Should they take vitamins?
Children and young people with CGD can find it harder to absorb nutrients from their diet so giving them a standard vitamin and mineral supplement is a good idea.
A one-a-day vitamin and mineral supplement is all they will need, unless advised by their medical team. It's not a good idea to take large amounts of any vitamin or mineral supplement as they can be harmful. Ask the doctor or a pharmacist for further advice.
NG (nasogastric) tubes: help when they're ill
Some people with CGD find it difficult to keep up their weight when they are ill and are conscious about how thin they are. If this is causing concern, it is possible for your child or person you care for to be fed by nasogastric (NG) tube for a while, whether they are in hospital or at home. A fine tube goes through the nose into the stomach and you can fill it with a special high calorie liquid food, containing nutrients, through a pump overnight.

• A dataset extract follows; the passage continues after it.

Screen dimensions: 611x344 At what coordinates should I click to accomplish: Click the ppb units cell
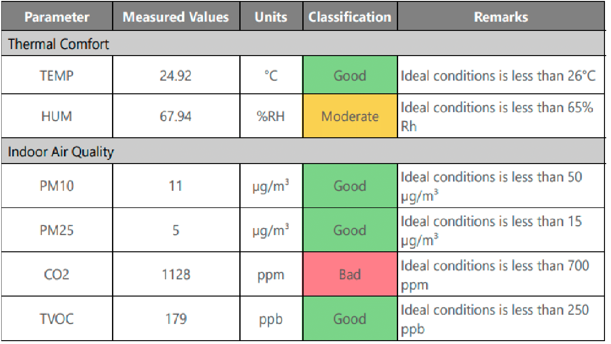(271, 319)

There are also some special tubes which can be inserted directly into the stomach wall through a tiny hole (called a 'gastrostomy'). This tube can stay in place for a long time without being changed and be kept hidden under clothes. At first the idea can be a bit off-putting, but people get used to it quickly and it makes them feel much better and more energetic.

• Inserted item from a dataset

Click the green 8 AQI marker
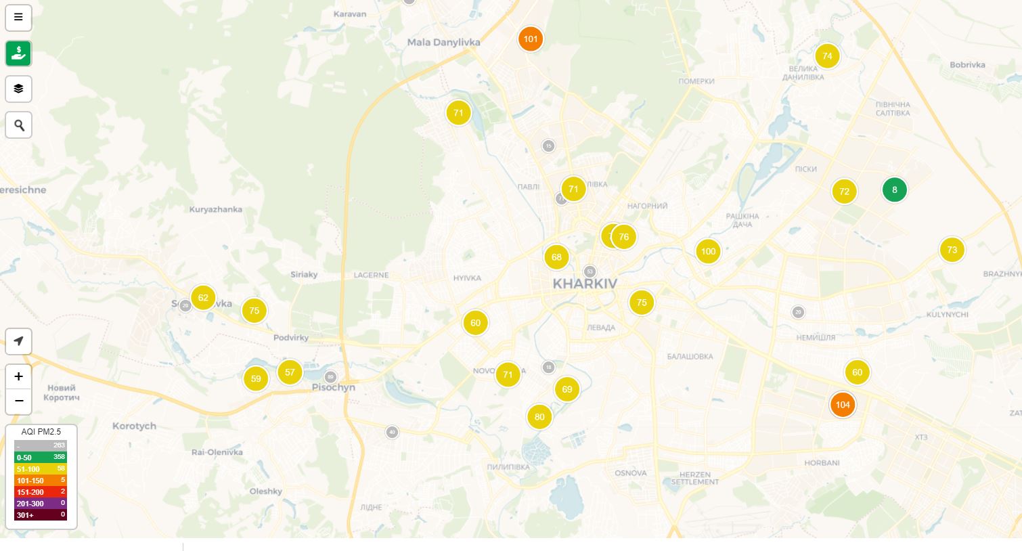 (894, 190)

Once they start to put on some weight and their body is getting better nourishment, their growth will probably start to improve. Some liquid diets exist now which may mean your child or person you care for with CGD doesn’t need a tube.
Below, 12-year-old Alex shares his story of having an NG tube:
Alex’s story
`When I was told that I was going to have an NG Tube put in I was not very pleased. The nurse put the tube in, and for about a week it felt strange. The first couple of days were the worst. It felt like raw spaghetti in my throat but I soon got used to it.
‘The thing I was mostly worried about was my appearance and what people would think of me, but sometimes I forgot it was there. For the first month, I felt out of place. I remember covering my face with my hands, making it look as if I was coughing. Soon though, I decided to forget about hiding away. I went out more and did not cover my face as much.
Learning to cope
‘Every month I had to have a new NG tube put in, and the first time this was done, I was very worried. I expected the worst but because I had got used to the old tube it did not feel like raw spaghetti. The only thing that was unusual was the tube going into my nose – it made my eyes water.
‘The reason the tube is in is to feed me overnight with a high calorie fluid. There is a tube which is attached to a pump and then the pump pumps the fluid through the tube, into my stomach. It is a bit uncomfortable and you can only really lie on one side, but you just have to cope.
‘When I started the NG tube feeding I weighed 25 kg. After five months of being fed on the tube, I am now 35.5 kg. The best thing about the tube is that it takes the pressure off me having to eat lots, but you must still eat.
‘It works much better if you drink some water when they put the tube in. The tube is long enough so that the end can be taped behind your ear. It's much more comfortable like this. And when you’ve had an overnight feed, you will probably not be hungry in the morning, so don't worry about that.'
This page has been approved by the Medical Advisory Panel.